Vigorous reform within these powerful organisations will be fundamental in addressing the triple crisis. But to date, a third major multilateral institution, the World Trade Organisation (WTO), has been less explicit in the changes it will make and role it will play.

That could be about to change with WTO’s director general Ngozi Okonjo-Iweala pushing to incorporate climate change and sustainability concerns into the organisation’s rule making. Such reform would give major support to the shake-up in international financial systems being advocated by Georgieva and Mottley.

Global financial challenges

Low-income countries are increasingly struggling to service their debt. In analysis conducted ahead of the Spring Meetings, my colleague Sejal Patel calculated that, on average, low-income countries are using more than 10% of their national budget to service debt, with some – Senegal (35%) and Angola (46%) – using much more.

Institutions including the World Bank, IMF, International Finance Corporation and regional development banks are coming under increasing pressure to set out how they will help resolve the mounting debt problems of poorer countries.

And on the margins of the meetings, Ghana’s finance minister Ken Ofori-Atta highlighted the failings of the World Bank and other multilaterals at this crucial time. Ofori-Atta said the system was failing to address the problems of inequality and climate change "at the scale and speed that is required".

Global trade challenges

It was always envisaged that the WTO would contribute to sustainable development. In its preamble, the 1995 Marrakesh Agreement that established the organisation contains a strong statement that the WTO will uphold “an open, non-discriminatory and equitable multilateral trading system… acting for the protection of the environment, and the promotion of sustainable development”.

However, in reality the role of the WTO has been contentious − something I saw first-hand when working in trade and development policy in the early 2000s. For example, rules designed to prevent products being treated differently in terms of trade taxes based on how they were produced has meant that countries cannot discriminate between imports produced with clean energy versus fossil fuels.

Such rules that seem to favour rich countries have been resisted by many low-income countries fearing a new ‘green protectionism’ and there has been limited discussion and progress on the issues among members.

The WTO’s committee on trade and environment – set up to examine the relationship between trade and the environment, to promote sustainable development − only meets twice a year and has made limited progress. This, coupled with the slow progress on concluding new trade agreements, has led to a sense that the WTO lacks relevance in efforts to tackle the current crises.

Promise

Okonjo-Iweala’s arrival in 2021 began to shake things up. Informal discussions on trade and environmental sustainability launched in 2020 have grown to include 74 member countries, covering how to make progress on: subsidies, circular economy, environmental goods and services, and trade-related climate measures.

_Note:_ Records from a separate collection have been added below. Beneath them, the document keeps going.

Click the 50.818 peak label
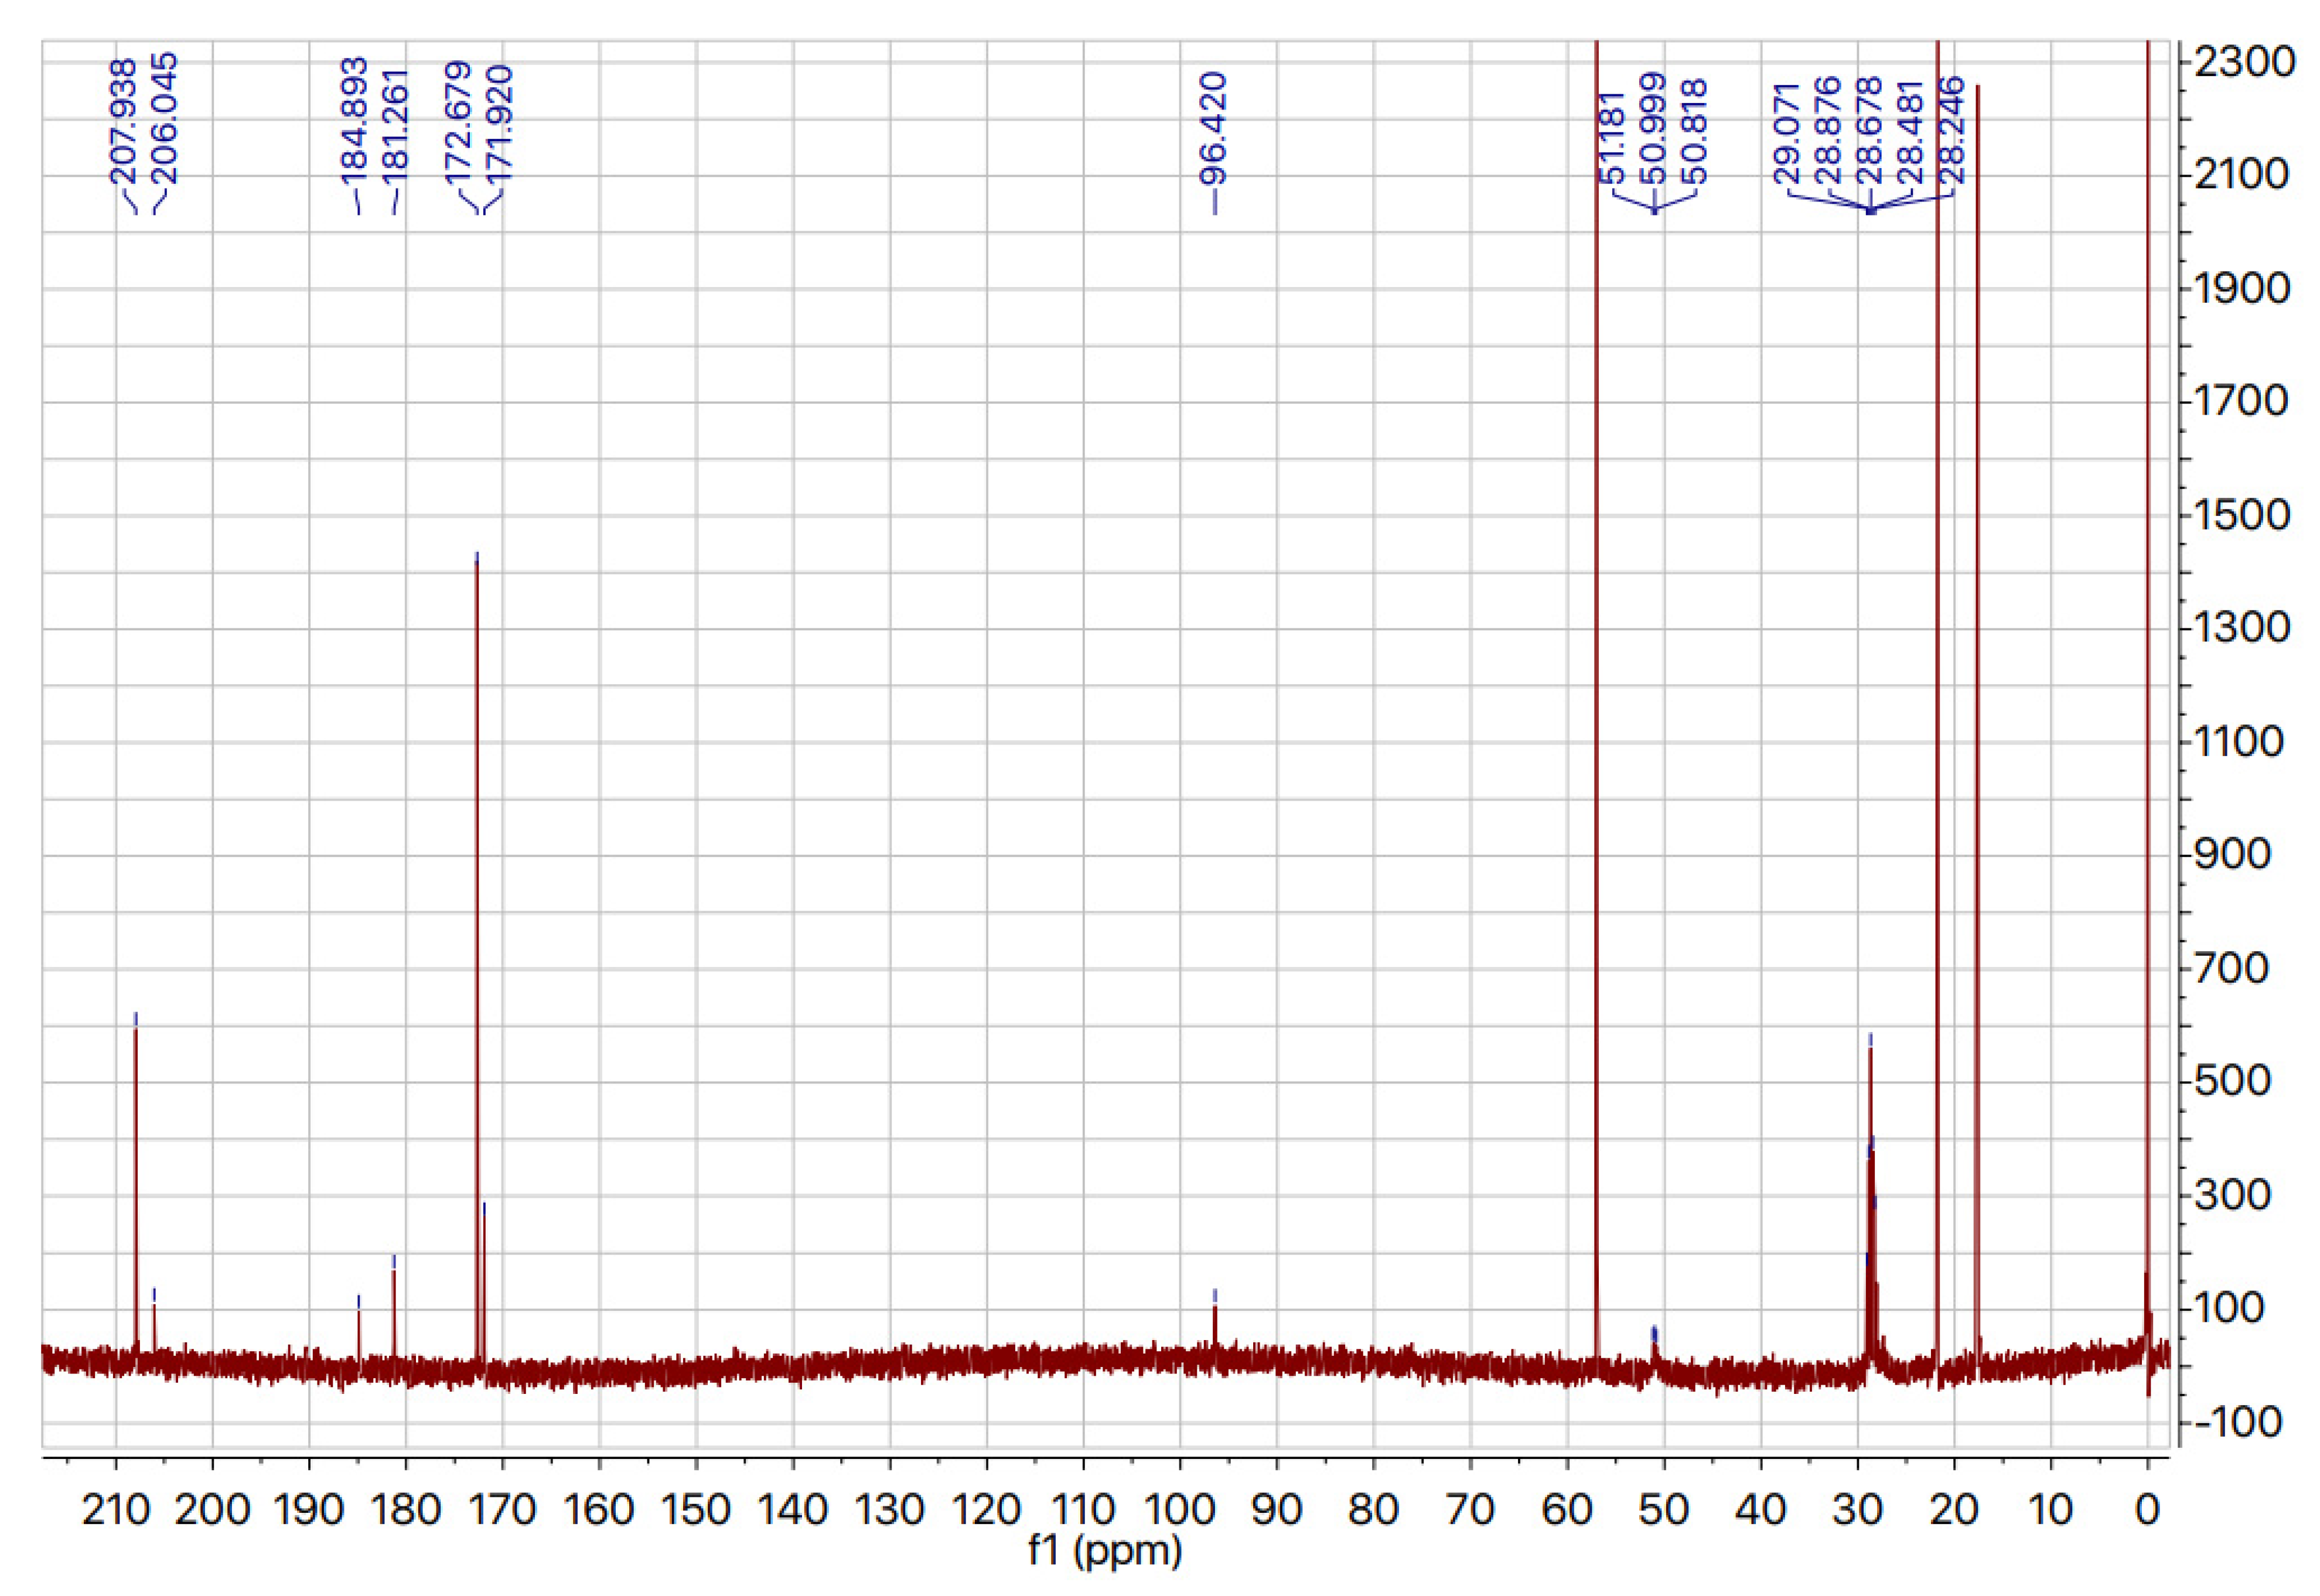The height and width of the screenshot is (1596, 2320). pyautogui.click(x=1694, y=132)
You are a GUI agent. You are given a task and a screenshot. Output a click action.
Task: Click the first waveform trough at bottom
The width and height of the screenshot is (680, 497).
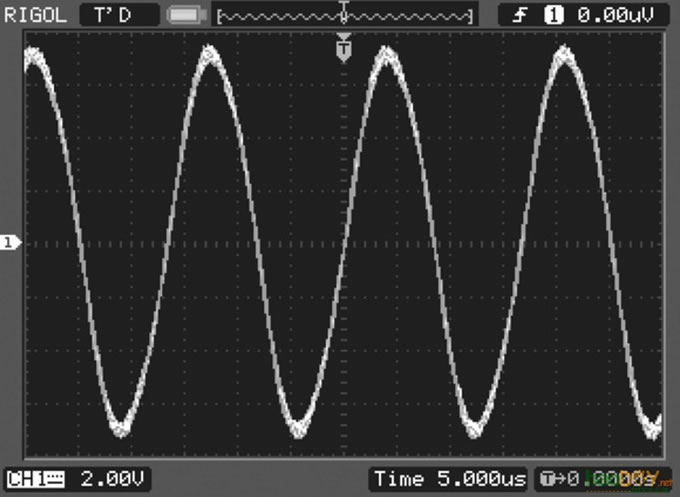(120, 425)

And in June last year an historic agreement was reached prohibiting harmful fisheries subsidies, which are a major cause of depleting global fish stocks. This was the first WTO agreement to focus on the environment and marks a major step towards achieving UN Sustainable Development Goal 14 on ‘Life below water’ – although it is only the second agreement reached at the WTO since it was created.

The atmosphere at the Spring Meetings was of an approaching tipping point for low-income country economies, global climate change and nature loss.

Contributions from the world's most powerful trade and finance institutions on how to solve these crises is in no small part due to the women leading it and the fact that Georgieva, Mottley and Okonjo-Iweala are operating in environments that remain predominantly male clearly gives them a strong bond and potential to work together to change the system.

IIED is conducting research to better understand how international trade rules can support, or undermine, sustainable development. As part of this I will be following closely the progress of these three impressive women leaders – and willing them on to succeed.